* **Data excerpts**
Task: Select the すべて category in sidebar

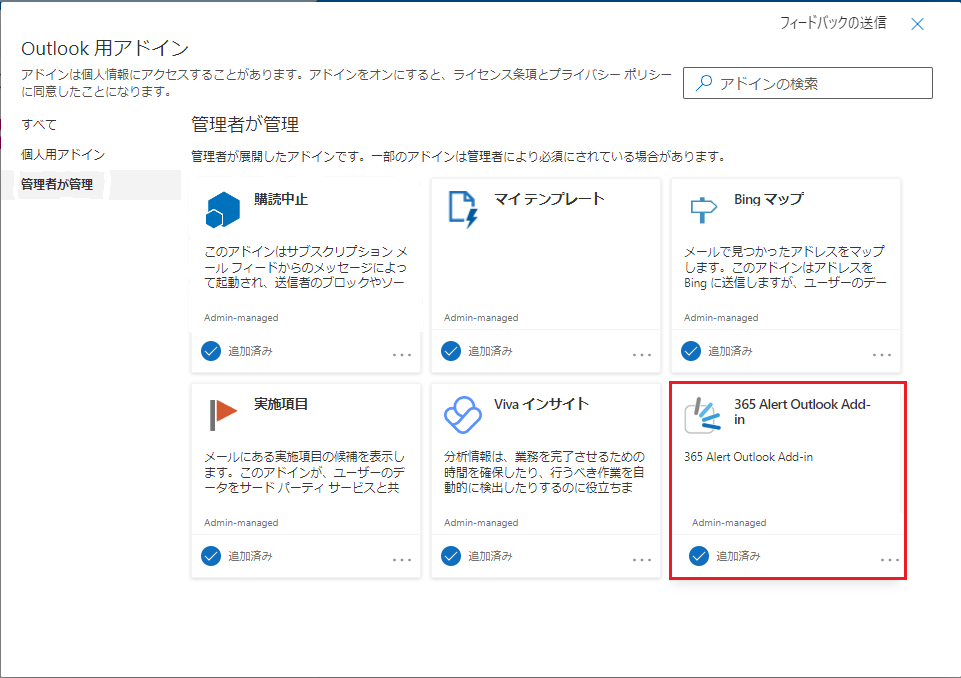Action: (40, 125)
==
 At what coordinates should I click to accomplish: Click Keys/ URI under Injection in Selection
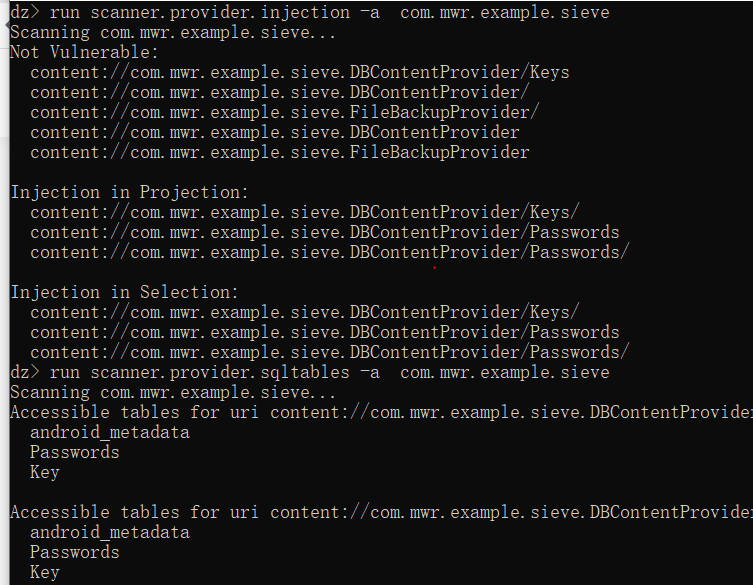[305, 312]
* * *
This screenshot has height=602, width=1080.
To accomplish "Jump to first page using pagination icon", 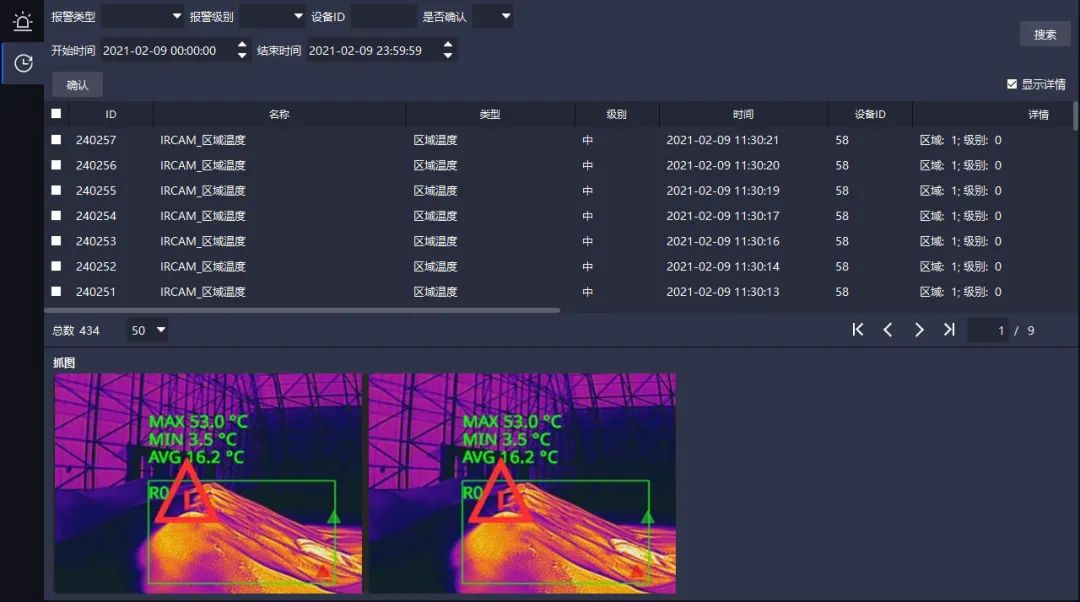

* **Exercise goal**
Word for word, retype the lines in the entries above that run from the one with "This screenshot has height=602, width=1080." through the one with "to first page". Both ends count; pictures do not.

* **Answer box**
This screenshot has height=602, width=1080.
To accomplish "Jump to first page using pagination icon", 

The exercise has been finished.